Short problem.
Locate each line in the items below that contains the word "field", and copy those lines.

Data for this task.

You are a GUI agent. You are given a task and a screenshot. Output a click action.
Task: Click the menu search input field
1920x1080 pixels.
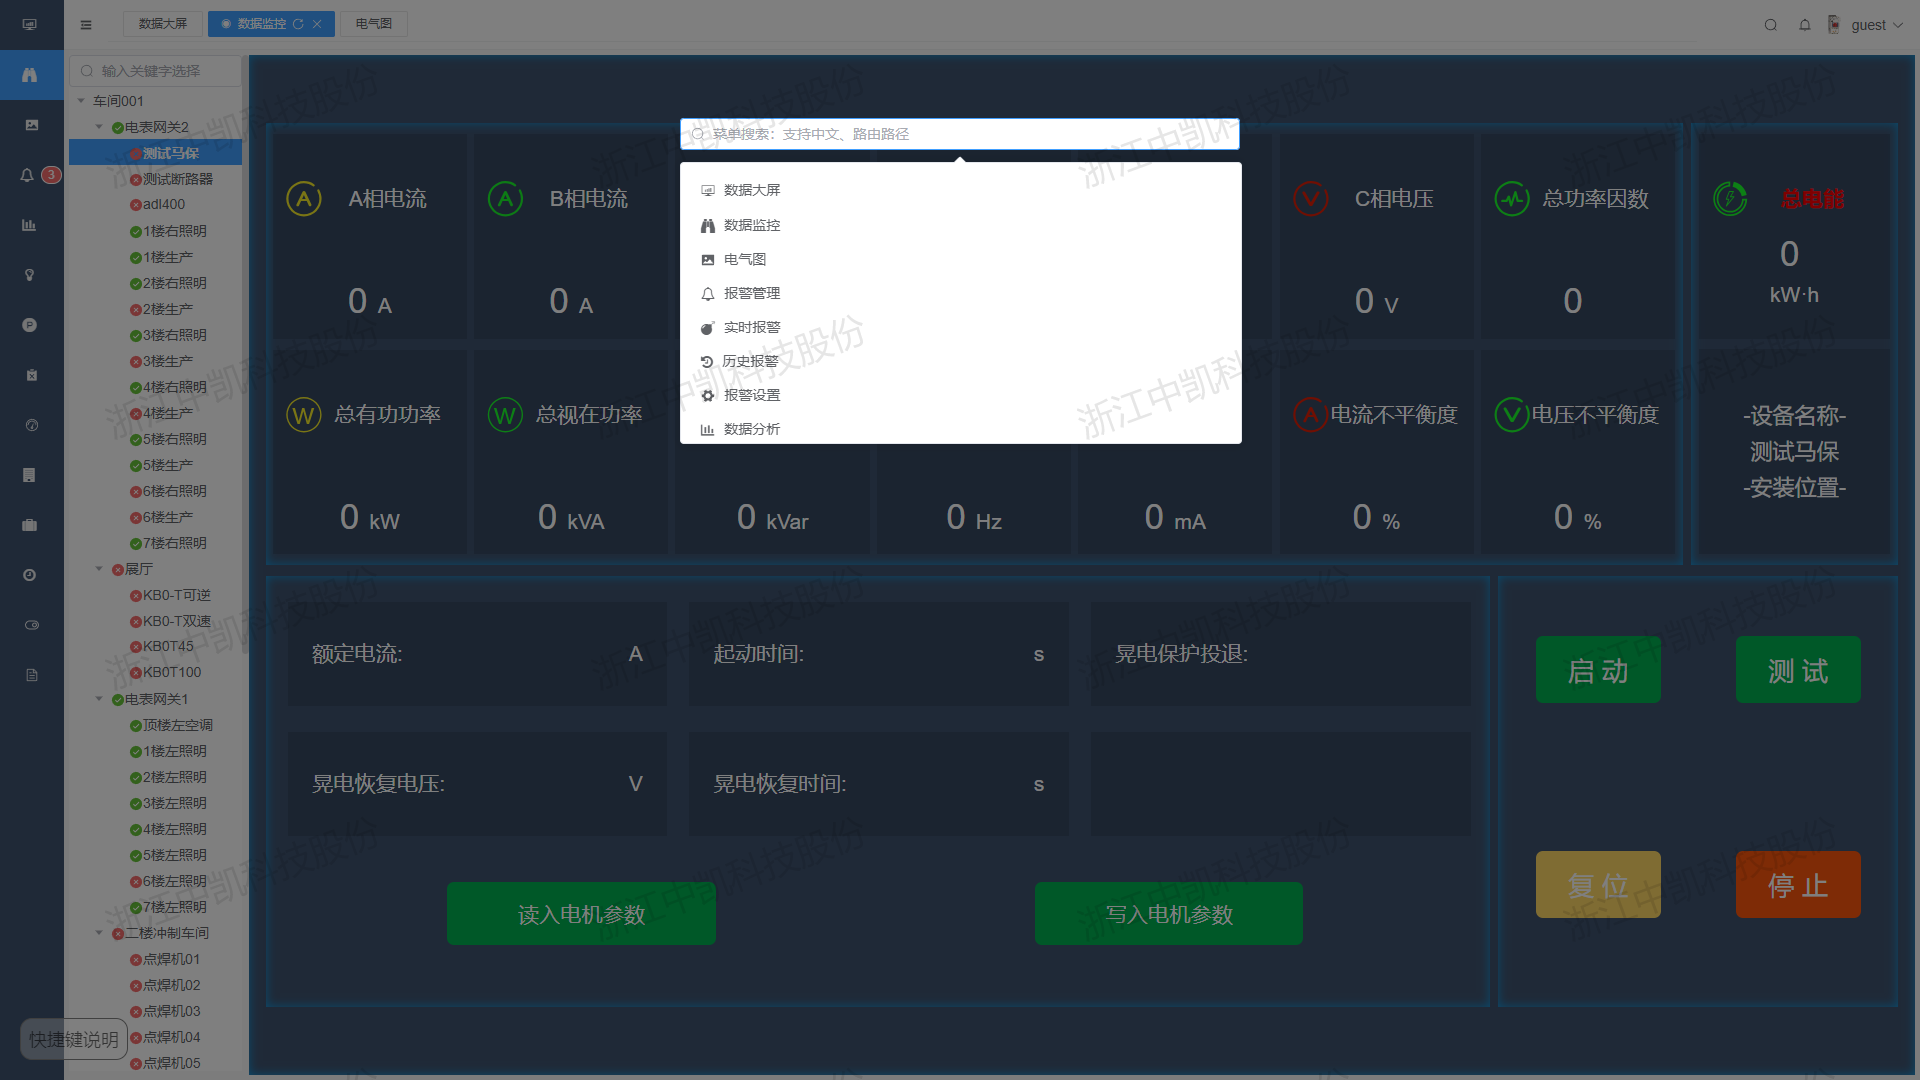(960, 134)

---

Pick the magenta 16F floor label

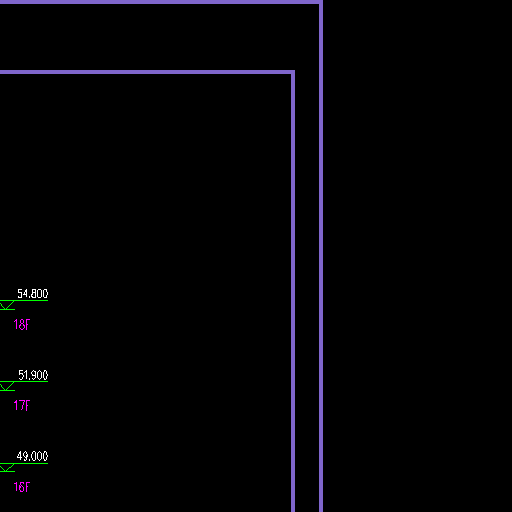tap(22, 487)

Task solution.
Task: Click the menu search input field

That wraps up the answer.